§ **The exercise**:
Reproduce the listing below verbatim, line for line, and omit every picture from the output.

---------- Data listing

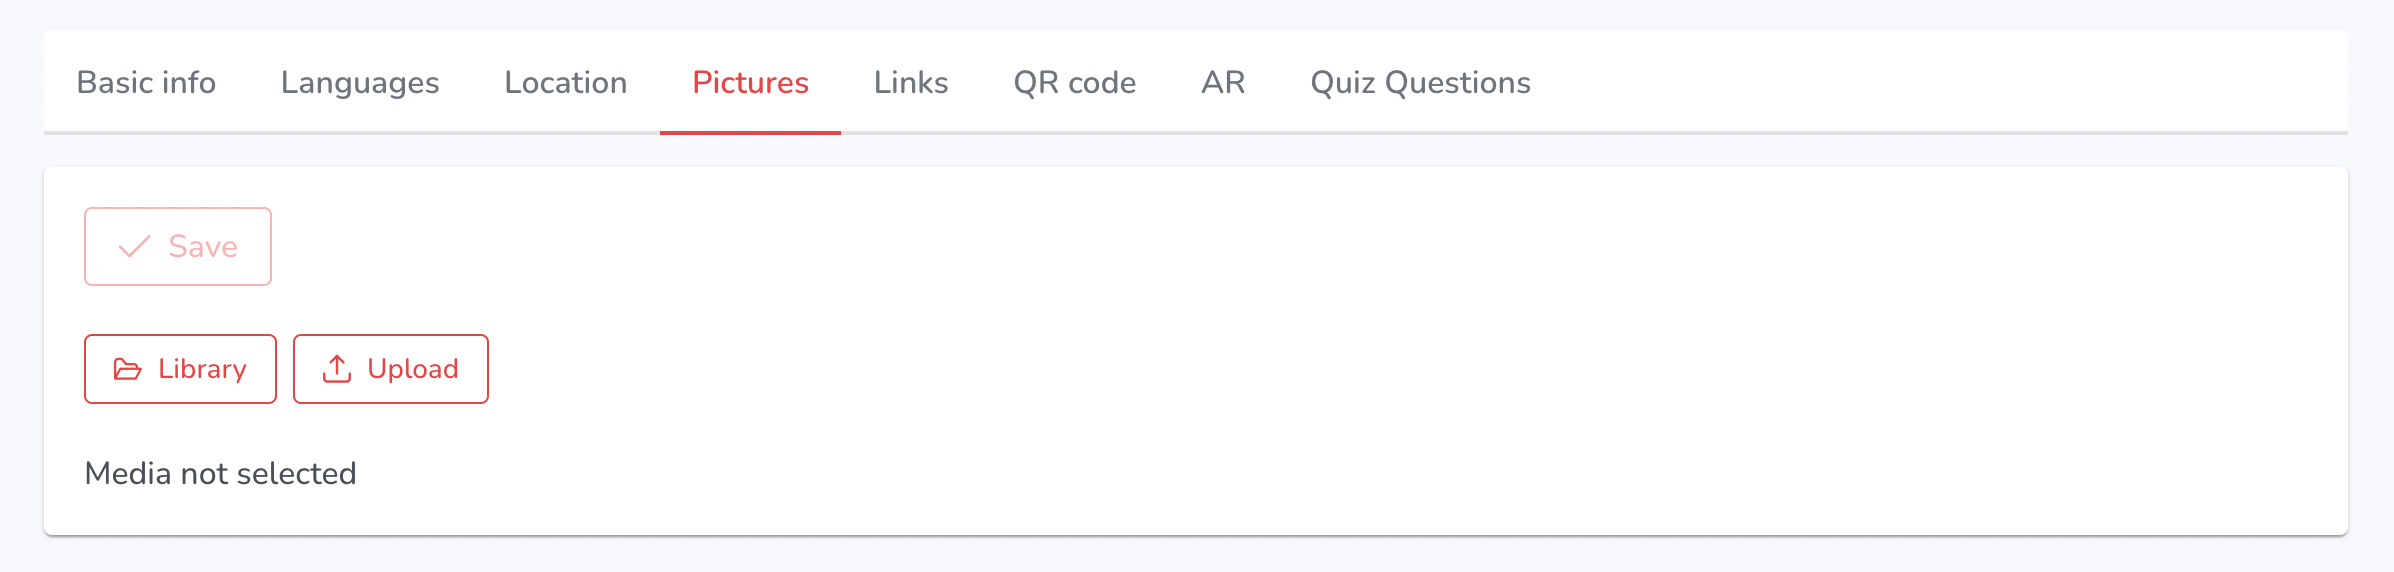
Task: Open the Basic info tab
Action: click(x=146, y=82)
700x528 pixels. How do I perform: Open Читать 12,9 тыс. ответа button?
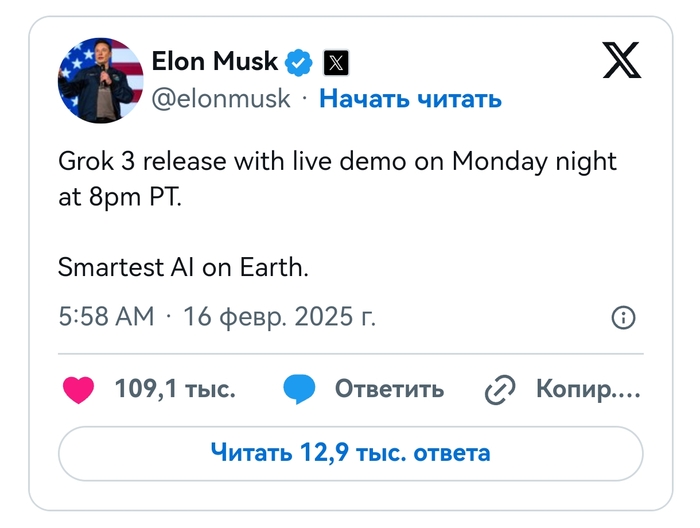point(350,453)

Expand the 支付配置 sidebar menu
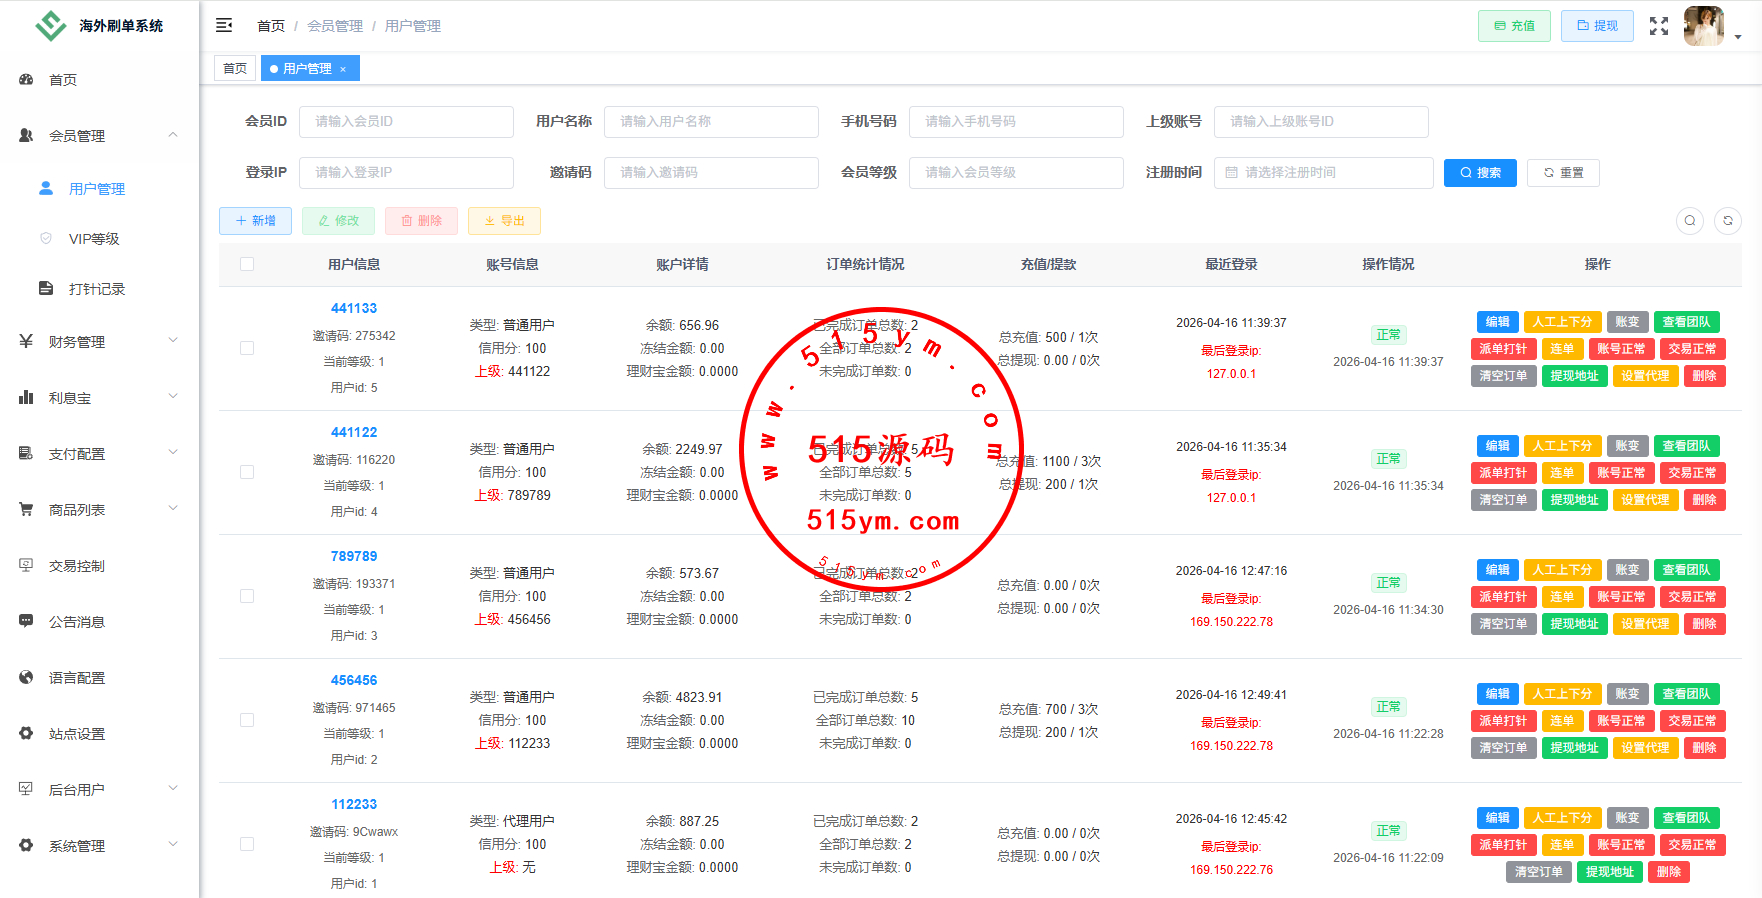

--------------------

§ **Exercise solution**:
Task: Open the Basic info tab
Action: click(x=146, y=82)
700x528 pixels. How do I perform: Open Читать 12,9 тыс. ответа button?
point(350,453)

Expand the 支付配置 sidebar menu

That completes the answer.